World Psychiatry ; 23(1): 26-51, 2024 Feb.
Artículo en Inglés | MEDLINE | ID: mdl-38214624

RESUMEN

Functional neuroimaging emerged with great promise and has provided fundamental insights into the neurobiology of schizophrenia. However, it has faced challenges and criticisms, most notably a lack of clinical translation. This paper provides a comprehensive review and critical summary of the literature on functional neuroimaging, in particular functional magnetic resonance imaging (fMRI), in schizophrenia. We begin by reviewing research on fMRI biomarkers in schizophrenia and the clinical high risk phase through a historical lens, moving from case-control regional brain activation to global connectivity and advanced analytical approaches, and more recent machine learning algorithms to identify predictive neuroimaging features. Findings from fMRI studies of negative symptoms as well as of neurocognitive and social cognitive deficits are then reviewed. Functional neural markers of these symptoms and deficits may represent promising treatment targets in schizophrenia.
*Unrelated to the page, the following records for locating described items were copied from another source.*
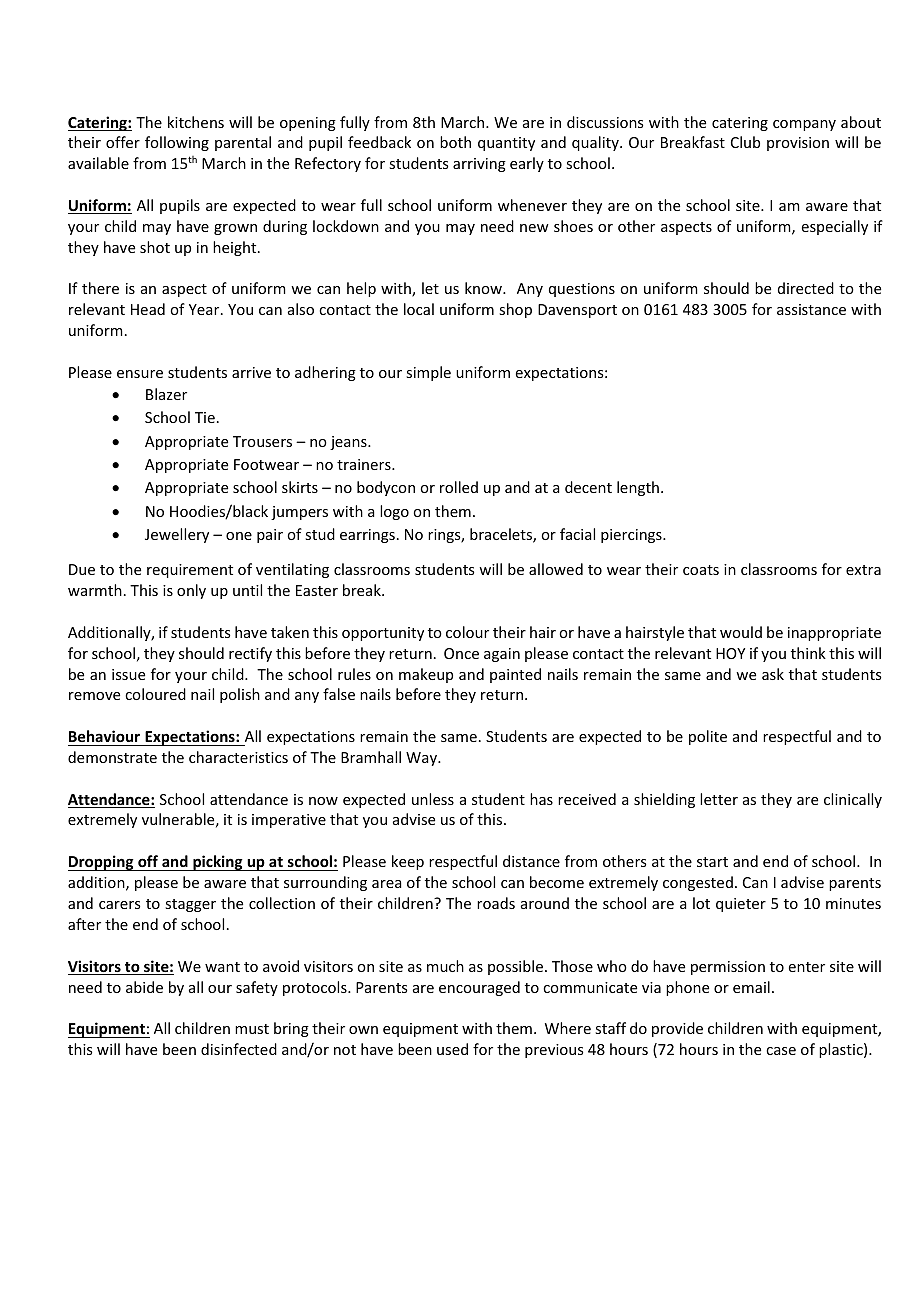  I want to click on allowed, so click(556, 569).
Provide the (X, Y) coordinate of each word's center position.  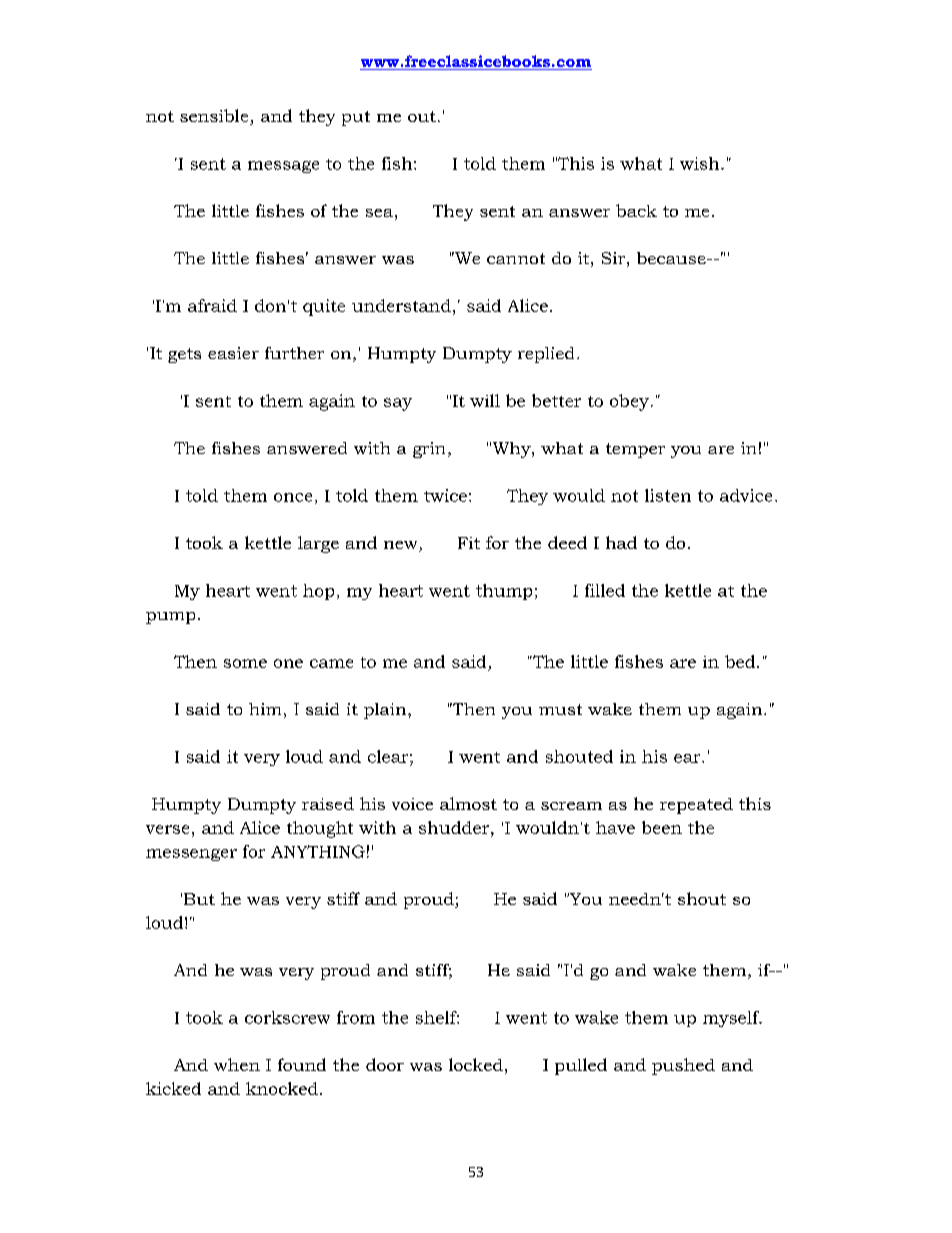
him (265, 709)
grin (429, 450)
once (293, 497)
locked (476, 1064)
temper (635, 450)
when (237, 1064)
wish (701, 163)
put (356, 118)
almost (468, 803)
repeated (696, 806)
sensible (215, 117)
Next, we summarize fMRI research related to antipsychotic medication, psychotherapy and psychosocial interventions, and neurostimulation, including treatment response and resistance, therapeutic mechanisms, and treatment targeting. We also review the utility of fMRI and data-driven approaches to dissect the heterogeneity of schizophrenia, moving beyond case-control comparisons, as well as methodological considerations and advances, including consortia and precision fMRI. Lastly, limitations and future directions of research in the field are discussed. Our comprehensive review suggests that, in order for fMRI to be clinically useful in the care of patients with schizophrenia, research should address potentially actionable clinical decisions that are routine in schizophrenia treatment, such as which antipsychotic should be prescribed or whether a given patient is likely to have persistent functional impairment. The potential clinical utility of fMRI is influenced by and must be weighed against cost and accessibility factors. Future evaluations of the utility of fMRI in prognostic and treatment response studies may consider including a health economics analysis.